In Act III, Des Grieux reassumes the role of the hunter, but this time manipulates his prey as if willing it to live again so he can hunt it anew.  By this time, Manon is disgusted by jewelry, as it recalls memories of when she was the hunter and how she suffered from the consequences of those times.  I know I’ve been saying that I never believed Penney/Dowell’s portrayals of the characters to be that of two people in love but that’s the heart-rending aspect of the performance—you want to believe it’s this romantic tryst but you know better and you can see how their relationship is quite dysfunctional.  However, when they get to the concluding swamp pas de deux…it’s like taking an anvil to the soul.  Manon realizes that her only salvation in breaking the cycle of manipulation and lust that she’s trapped in is the very hunter that destroys her while Des Grieux no longer wants to be predator or prey and wants to try to love this girl.  It occurred to me that there are some similarities with La Sylphide here; trying to own a fairy is what will inevitably kill her and Des Grieux’s pursuit of Manon is almost exactly the same, just told in a more corporeal, sans-supernatural-bells-and-whistles (aka, enchanted forests) story.  As we all know, she dies and let me tell you I have never cried for a ballet before and I was in tears this time around.  It’s such an emotional roller coaster to watch Manon and Des Grieux go through the motions of loving each other only to realize they truly do when it’s too late.

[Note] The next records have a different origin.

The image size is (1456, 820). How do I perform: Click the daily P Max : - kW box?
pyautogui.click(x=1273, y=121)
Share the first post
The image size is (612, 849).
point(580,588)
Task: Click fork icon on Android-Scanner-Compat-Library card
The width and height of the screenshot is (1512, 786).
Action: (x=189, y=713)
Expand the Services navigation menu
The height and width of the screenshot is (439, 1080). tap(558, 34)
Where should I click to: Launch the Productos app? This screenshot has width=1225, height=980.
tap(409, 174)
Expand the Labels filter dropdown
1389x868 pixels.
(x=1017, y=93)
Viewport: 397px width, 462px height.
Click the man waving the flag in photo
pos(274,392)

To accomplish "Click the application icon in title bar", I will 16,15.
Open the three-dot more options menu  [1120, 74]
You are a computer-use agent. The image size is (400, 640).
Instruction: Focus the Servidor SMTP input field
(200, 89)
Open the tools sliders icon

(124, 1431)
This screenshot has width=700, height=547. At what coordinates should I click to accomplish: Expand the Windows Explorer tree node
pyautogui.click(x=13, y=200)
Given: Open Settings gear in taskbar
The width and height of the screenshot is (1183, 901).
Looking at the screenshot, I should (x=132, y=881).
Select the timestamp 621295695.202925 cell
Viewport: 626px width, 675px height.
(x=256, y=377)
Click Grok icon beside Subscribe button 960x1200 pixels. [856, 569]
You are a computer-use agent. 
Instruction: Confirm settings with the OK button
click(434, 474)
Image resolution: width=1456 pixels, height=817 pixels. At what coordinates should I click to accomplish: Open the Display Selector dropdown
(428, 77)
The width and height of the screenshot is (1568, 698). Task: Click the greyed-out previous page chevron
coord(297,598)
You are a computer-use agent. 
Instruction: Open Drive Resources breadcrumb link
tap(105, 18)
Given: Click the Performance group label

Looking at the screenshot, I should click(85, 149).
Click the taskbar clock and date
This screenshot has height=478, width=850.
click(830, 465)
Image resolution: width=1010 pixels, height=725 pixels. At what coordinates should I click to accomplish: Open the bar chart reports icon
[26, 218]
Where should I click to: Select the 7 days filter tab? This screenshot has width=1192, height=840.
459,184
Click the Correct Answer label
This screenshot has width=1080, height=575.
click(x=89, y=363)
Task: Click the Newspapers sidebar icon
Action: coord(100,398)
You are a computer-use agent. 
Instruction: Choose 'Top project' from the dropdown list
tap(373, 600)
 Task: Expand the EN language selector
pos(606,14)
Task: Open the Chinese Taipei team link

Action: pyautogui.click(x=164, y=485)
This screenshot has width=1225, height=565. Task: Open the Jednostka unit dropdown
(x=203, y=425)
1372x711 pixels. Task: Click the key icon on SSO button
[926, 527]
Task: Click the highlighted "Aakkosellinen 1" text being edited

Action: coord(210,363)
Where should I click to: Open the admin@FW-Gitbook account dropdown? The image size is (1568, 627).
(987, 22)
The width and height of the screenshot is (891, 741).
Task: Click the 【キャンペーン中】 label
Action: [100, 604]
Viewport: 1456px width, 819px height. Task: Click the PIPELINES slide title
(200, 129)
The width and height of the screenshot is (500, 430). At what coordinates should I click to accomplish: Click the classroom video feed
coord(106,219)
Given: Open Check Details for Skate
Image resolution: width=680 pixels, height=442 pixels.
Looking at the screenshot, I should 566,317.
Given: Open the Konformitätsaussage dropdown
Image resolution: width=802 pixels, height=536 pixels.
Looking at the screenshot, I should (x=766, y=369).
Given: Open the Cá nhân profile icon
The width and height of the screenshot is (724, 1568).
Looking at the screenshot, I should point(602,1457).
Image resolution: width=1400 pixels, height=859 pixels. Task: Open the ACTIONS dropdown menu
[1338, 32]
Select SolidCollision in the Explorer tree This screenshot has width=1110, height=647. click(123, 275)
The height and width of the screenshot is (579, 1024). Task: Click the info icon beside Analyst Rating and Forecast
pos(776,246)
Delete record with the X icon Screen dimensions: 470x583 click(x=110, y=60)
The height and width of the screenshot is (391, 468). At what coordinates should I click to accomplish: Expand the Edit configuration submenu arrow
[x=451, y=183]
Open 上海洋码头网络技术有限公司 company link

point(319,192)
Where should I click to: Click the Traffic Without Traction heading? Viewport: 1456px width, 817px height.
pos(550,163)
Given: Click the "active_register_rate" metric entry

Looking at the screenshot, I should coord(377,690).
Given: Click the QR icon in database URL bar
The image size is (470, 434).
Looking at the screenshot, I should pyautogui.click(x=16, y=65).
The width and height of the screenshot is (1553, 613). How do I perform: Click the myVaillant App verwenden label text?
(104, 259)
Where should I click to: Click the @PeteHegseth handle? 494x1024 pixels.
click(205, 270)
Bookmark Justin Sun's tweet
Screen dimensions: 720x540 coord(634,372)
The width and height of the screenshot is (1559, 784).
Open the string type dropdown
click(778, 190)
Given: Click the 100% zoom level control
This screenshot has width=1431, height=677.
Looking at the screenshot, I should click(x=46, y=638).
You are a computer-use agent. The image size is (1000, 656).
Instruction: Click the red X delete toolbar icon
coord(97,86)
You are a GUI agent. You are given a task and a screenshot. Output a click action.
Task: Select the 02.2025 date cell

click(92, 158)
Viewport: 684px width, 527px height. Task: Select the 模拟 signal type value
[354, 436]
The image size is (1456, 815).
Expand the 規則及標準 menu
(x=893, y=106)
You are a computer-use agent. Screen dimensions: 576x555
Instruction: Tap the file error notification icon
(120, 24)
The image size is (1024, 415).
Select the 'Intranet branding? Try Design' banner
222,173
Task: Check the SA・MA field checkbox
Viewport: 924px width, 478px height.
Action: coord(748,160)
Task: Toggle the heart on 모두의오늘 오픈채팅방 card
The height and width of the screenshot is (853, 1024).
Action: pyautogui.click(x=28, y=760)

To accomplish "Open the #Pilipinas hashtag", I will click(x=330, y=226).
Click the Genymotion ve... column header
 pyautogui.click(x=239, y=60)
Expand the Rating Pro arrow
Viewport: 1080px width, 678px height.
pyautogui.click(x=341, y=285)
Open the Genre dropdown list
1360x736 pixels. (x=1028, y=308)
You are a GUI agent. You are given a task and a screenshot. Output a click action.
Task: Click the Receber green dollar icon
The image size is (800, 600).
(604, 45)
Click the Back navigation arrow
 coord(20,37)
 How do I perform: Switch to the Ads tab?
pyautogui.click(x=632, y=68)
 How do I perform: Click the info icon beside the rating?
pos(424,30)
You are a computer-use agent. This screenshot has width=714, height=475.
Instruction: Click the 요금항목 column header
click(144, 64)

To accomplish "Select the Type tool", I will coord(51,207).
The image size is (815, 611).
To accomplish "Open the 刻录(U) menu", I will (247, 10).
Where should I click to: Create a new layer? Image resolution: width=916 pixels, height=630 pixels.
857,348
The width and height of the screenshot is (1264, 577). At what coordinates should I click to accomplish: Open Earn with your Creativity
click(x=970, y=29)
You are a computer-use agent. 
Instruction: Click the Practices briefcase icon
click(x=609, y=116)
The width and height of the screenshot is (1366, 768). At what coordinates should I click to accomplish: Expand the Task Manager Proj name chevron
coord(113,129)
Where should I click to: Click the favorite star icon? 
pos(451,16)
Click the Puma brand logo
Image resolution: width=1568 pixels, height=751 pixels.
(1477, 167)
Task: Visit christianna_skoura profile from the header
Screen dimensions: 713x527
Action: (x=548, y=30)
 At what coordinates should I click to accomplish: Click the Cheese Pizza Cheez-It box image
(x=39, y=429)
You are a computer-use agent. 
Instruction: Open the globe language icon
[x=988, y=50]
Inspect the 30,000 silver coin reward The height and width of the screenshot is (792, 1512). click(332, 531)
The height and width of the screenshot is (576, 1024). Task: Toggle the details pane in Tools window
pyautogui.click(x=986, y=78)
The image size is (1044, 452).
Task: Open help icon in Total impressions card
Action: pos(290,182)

This DVD is a MUST buy.  It is such a treat it was to see Dame Monica Mason dance as Lescaut’s mistress.  She was rather brassy and I loved her bewilderment during the drunken pas de deux with Lescaut.  Just amazing work…and what can you say about Anthony Dowell?  When I watched his performance as Oberon in The Dream, I thought to myself “if I could be reborn as a professional dancer, that’s the role I’d want to do” but having watched him in Manon makes me want to BE reborn as Anthony Dowell.  Better start stocking up on good karma.

So long, summer session

14 Aug

Pacific Northwest Ballet’s summer session of classes has drawn to a close and I am beat.  It was immense amounts of fun and I really look forward to taking classes there on a regular basis, but not as much as I have been for you see, I made the mistake of purchasing a twenty-class card without fully recognizing that it would expire in a mere five weeks, thus I had to go to class four times a week to ensure that I got my money’s worth.  Going from not having danced in a year to four (and even five classes a week because I dropped in for a couple of classes at Cornish College of the Arts) was really stupid and I suffered appropriately.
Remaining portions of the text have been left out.